Methods: We generated a Pgc-mCherry-IRES-CreERT2 (Pgc-CreERT2) knock-in mouse model. Pgc-CreERT2/+ and Rosa-EYFP mice were crossed to generate PgcCreERT2/Rosa-EYFP (Pgc-CreERT2/YFP) mice. Gastric tissues were collected, followed by lineage-tracing experiments, histological and immunofluorescence staining. We further established Pgc-CreERT2;Kras G12D/+ mice and investigated whether PGCtranscript expressing cells are responsible for the precancerous state in gastric glands.
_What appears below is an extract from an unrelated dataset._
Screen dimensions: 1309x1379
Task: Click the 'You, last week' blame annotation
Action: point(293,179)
To investigate cancer development from PGC-transcript expressing cells with activated Kras, inactivated Apc and Trp53 signaling pathways, we crossed Pgc-CreERT2/+ mice with conditional KrasG12D , Apcflox , Trp53 flox mice.
Results: Expectedly, mCherry mainly labeled chief cells in the Pgc-CreERT2 mice. However, mCherry was also detected throughout the neck cell and isthmal stem/progenitor regions, albeit at lower levels. In the Pgc-CreERT2;Kras G12D/+ mice, PGC-transcript expressing cells with Kras G12D/+ mutation presented pseudopyloric metaplasia. The early induction of proliferation at the isthmus may reflect the ability of isthmal progenitors to react rapidly to Pgc-driven Kras G12D/+ oncogenic mutation. Furthermore, Pgc-CreERT2;KrasG12D/+ ;Apc flox/flox mice presented intramucosal dysplasia/carcinoma, while Pgc-CreERT2;KrasG12D/+ ;Apcflox/flox ;Trp53 flox/flox mice presented invasive and metastatic gastric carcinoma.
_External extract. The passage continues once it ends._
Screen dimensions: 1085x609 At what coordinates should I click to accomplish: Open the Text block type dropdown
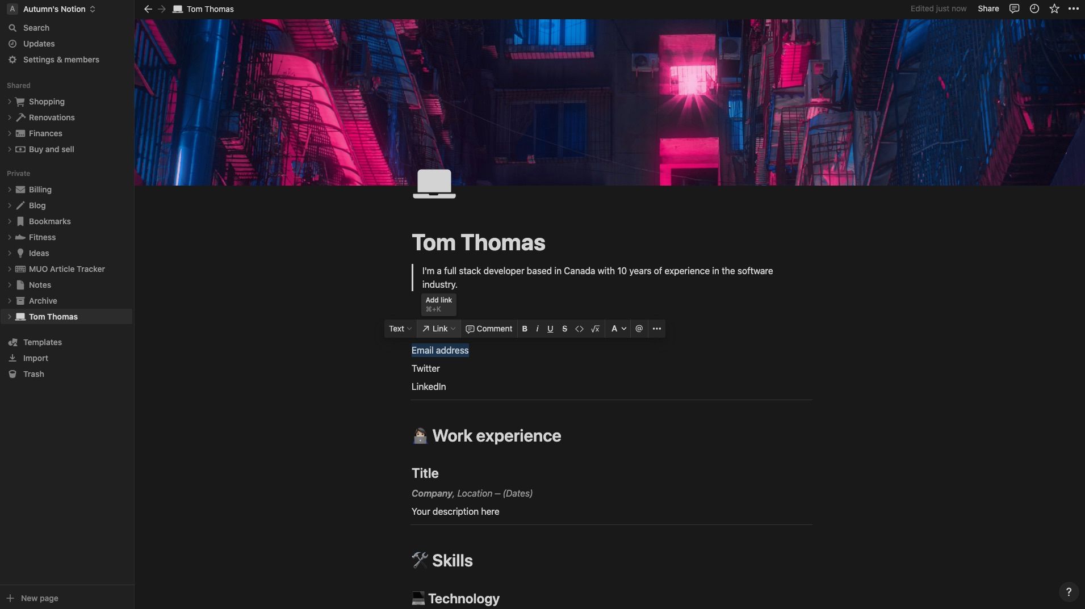400,329
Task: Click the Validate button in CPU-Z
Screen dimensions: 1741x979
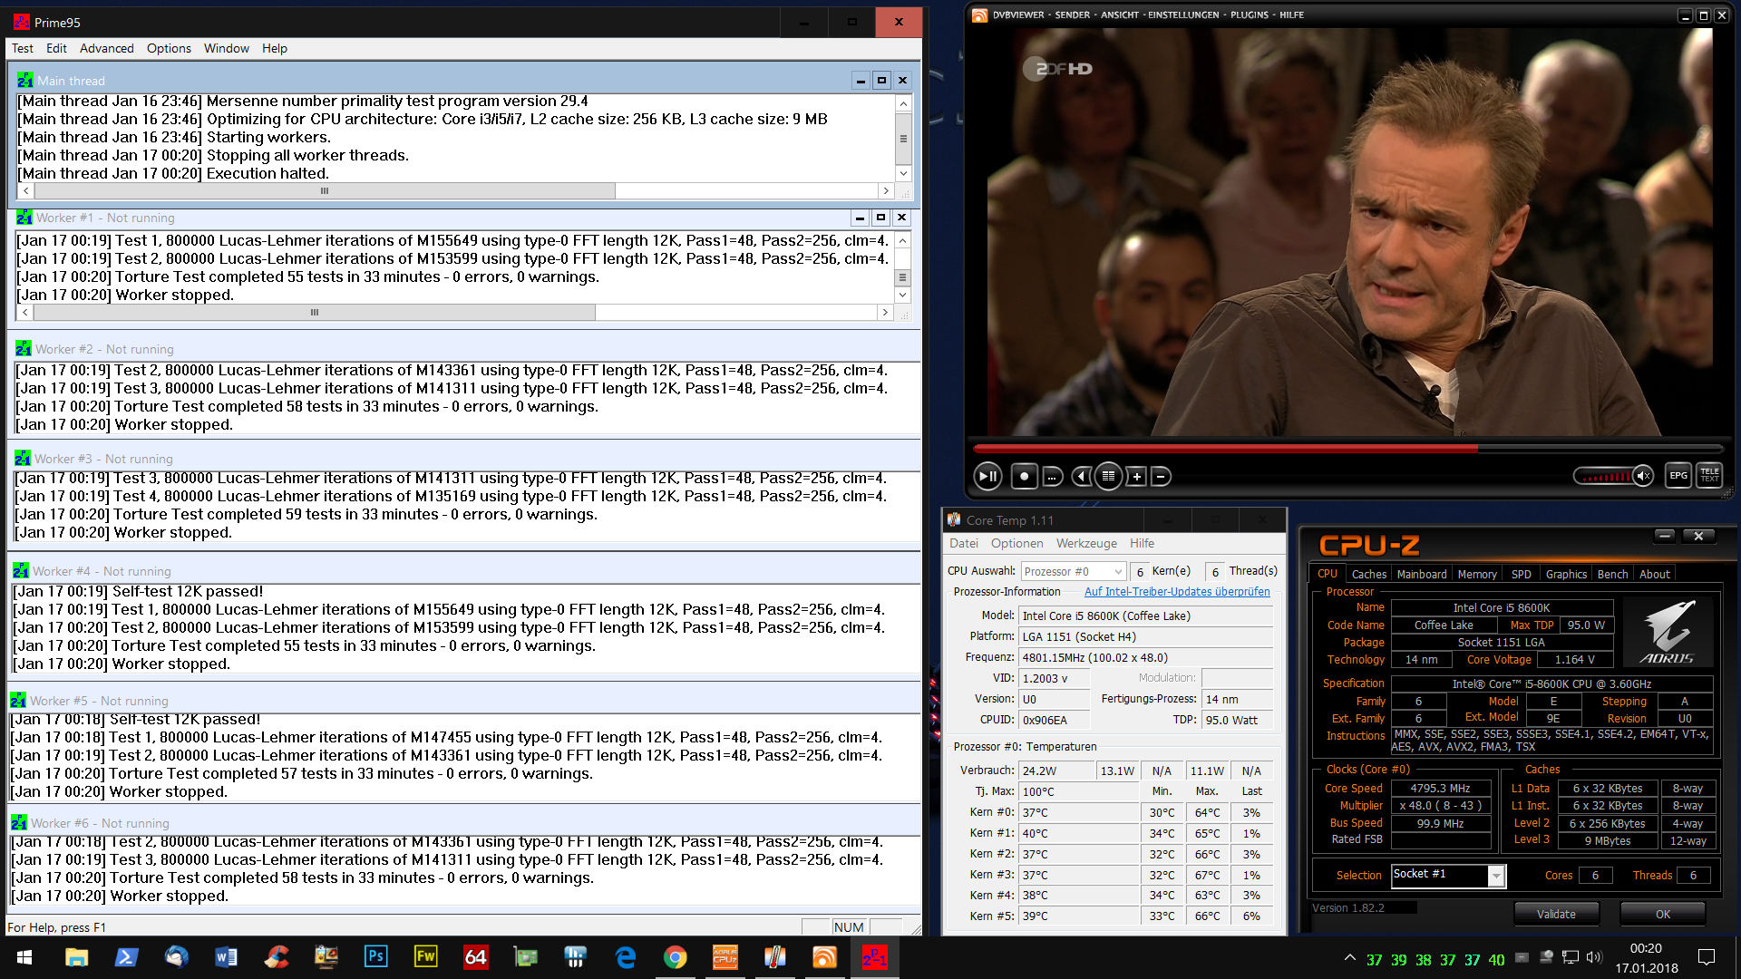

Conclusions: The Pgc-CreERT2 knock-in mouse is an invaluable tool to study the effects of successive oncogenic activation in the mouse corpus. Time-course observations can be made regarding the responses of isthmal and chief cells to oncogenic insults. We can observe stomach-specific tumorigenesis from the beginning to metastatic development.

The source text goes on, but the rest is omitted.